* [Selected extract]:
==*==

Sunday, April 22, 2012
I was in bed, not very successfully trying to sleep with a fever from a sudden flu, while Jill edited a California Scholarship Federation speech Rachel gave when she was a senior graduating from high school. Jill was preparing for an Every 15 Minutes presentation dedicated to the memory of Rachel in Madison, New Jersey. I heard Rachel’s sweet voice, and felt Jill’s grief through the wall of what used to be Rachel’s room.
I was not actively thinking, or praying, but as I lay there listening these words formed in my mind: “How could you?” Of course, I was addressing God. It was an honest question as much as a reproach. As distressing as such an utterance may be to many devout, I know that God encourages honesty more than false decorum. I did not recant.
I feel like so many of my half-assed prayers never make it past the ceiling, but as I lay on my side looking through the bedroom door into the dimly illumined hallway, I could visualize the words slipping through the whole-house fan grill, into the attic, out the screened vent at the ridge of the roof, and into the night sky. I waited for an answer, but I received none. I only heard Rachel’s voice...and the enormous silence.
Along with the awareness of the violent, untimely, and senseless death of my precious daughter, what continues to torment me is the pain it continues to inflict on my beloved wife, Jill. I call her Angel, because she is a miraculous emissary of God. To me, she IS, very literally, the embodiment of God’s love. A life of being loved by this woman is more than I could ever hope to deserve. It is pure grace, and I know it. I can only be grateful.
If I were God, things would be different for Jill… She has suffered too much. And if God can’t even be as good as I can imagine God should be, what kind of God do I claim?...
The answer came a few days later. Not out of the sky, but out of a book, the
Bible as it so often happens, though God undoubtedly speaks in many other ways I habitually fail to perceive.
I came across this verse, again:
2 Corinthians 1:3-5
“Blessed be the God and Father of our Lord Jesus Christ, the Father of mercies and God of all comfort, who comforts us in all our tribulation, that we may be able to comfort those who are in any trouble, with the comfort with which we ourselves are comforted by God. For as the sufferings of Christ abound in us, so our consolation also abounds through Christ.”
What struck me as I read the passage this time is that God is progenitor of mercy and comfort. Good things. Good things that come as a response to bad things. Mercy is a restorative response to a justifiably punishable infraction of the moral order. Comfort is a compassionate, therapeutic response to pain. The passage doesn’t address the origin of evil or suffering, it only describes God as the source of the remedy for it.

==*==

* [Dataset excerpts]:
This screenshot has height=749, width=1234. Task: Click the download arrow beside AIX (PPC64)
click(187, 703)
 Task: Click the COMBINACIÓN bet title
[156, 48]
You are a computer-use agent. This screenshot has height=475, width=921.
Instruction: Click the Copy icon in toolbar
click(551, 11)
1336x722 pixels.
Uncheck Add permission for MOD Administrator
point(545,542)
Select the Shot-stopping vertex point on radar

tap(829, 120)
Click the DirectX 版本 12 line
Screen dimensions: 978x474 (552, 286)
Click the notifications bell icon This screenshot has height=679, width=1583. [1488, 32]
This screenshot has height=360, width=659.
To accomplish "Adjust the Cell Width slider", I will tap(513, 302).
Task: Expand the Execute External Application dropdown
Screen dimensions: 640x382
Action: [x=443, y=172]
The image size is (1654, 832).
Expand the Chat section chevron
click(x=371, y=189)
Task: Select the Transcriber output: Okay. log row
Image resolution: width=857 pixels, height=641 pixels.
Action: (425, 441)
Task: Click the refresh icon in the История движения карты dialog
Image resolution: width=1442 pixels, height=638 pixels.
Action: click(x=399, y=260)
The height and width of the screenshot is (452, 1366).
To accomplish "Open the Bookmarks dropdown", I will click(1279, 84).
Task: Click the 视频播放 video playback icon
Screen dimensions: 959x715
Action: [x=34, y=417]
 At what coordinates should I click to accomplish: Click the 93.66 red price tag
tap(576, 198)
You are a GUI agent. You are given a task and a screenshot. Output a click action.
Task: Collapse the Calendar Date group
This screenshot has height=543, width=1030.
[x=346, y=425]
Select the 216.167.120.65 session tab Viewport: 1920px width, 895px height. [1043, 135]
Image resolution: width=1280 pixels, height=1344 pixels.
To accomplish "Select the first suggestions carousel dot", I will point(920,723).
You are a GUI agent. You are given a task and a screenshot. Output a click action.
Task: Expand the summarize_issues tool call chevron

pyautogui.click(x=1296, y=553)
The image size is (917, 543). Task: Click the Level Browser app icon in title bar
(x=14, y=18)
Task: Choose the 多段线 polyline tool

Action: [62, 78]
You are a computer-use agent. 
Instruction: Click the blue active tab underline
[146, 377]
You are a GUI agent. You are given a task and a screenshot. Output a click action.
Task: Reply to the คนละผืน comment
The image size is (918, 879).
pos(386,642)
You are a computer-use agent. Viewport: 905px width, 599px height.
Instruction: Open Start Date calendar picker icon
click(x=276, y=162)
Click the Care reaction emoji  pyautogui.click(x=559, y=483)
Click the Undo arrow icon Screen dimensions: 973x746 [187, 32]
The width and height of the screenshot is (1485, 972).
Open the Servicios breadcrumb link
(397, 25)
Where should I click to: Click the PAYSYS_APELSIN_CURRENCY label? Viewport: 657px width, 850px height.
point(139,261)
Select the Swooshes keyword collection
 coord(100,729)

==*==

* [Required tasks]:
a – Answer each question from the reflection on grief.
(i) What presentation was Jill preparing for while she edited Rachel's speech?
(ii) What name does the writer call Jill?
(iii) Which Bible passage did the writer come across a few days later?
b – Reproduce a passage from the reflection on grief word for word, beginning at the words "Along with the" and stopping after "fail to perceive.".
c – Carry the reflection on grief forward from its final sentence.

* [Answers for the tasks]:
a –
(i) An Every 15 Minutes presentation dedicated to the memory of Rachel in Madison, New Jersey.
(ii) Angel.
(iii) 2 Corinthians 1:3-5.

b –
Along with the awareness of the violent, untimely, and senseless death of my precious daughter, what continues to torment me is the pain it continues to inflict on my beloved wife, Jill. I call her Angel, because she is a miraculous emissary of God. To me, she IS, very literally, the embodiment of God’s love. A life of being loved by this woman is more than I could ever hope to deserve. It is pure grace, and I know it. I can only be grateful.
If I were God, things would be different for Jill… She has suffered too much. And if God can’t even be as good as I can imagine God should be, what kind of God do I claim?...
The answer came a few days later. Not out of the sky, but out of a book, the
Bible as it so often happens, though God undoubtedly speaks in many other ways I habitually fail to perceive.

c –
Our modern western rational minds can’t help but draw the conclusion that the God who created everything out of nothing must ultimately be responsible for whatever is wrong with the world as we know it. The buck finally stops at God. Maybe it is a flaw, but this passage simply doesn’t go there. God is presented as the creator of comfort, not of suffering; God is the originator of mercy, not of the evil or the injustice that make it necessary. God is present in the cure not the disease. Wherever we discover healing in progress, we witness God in action.
For some questions, even good questions, there simply are no good answers. Not here and now, at least.
“...we also discovered how important it was not to superimpose theological truths onto hearts that are broken. To do so simply missed the mark...The need we had to somehow refer this all to God and make sense of it was amazing. The only problem was it made no sense at all.”
Gregory Floyd - A Grief Unveiled
God didn’t respond to my accusation, gave no explanation. Instead, I was challenged to entertain the possibility that my presence in Jill’s life may be the very God I questioned, comforting Jill in her suffering and grief. Just as I recognize and receive from her the love of God for me, I must admit in myself the presence of God, comforting Jill. Maybe it is just a matter of simple human kindness. Maybe such things in such a world are never quite so simple…
At the same time, as so often happens when we dare to talk to God, I also felt my own question turn on me: How could I?...fail - as I confess I so often have - to love, to comfort her as I could, as I should? I felt the shame of my own selfish betrayals.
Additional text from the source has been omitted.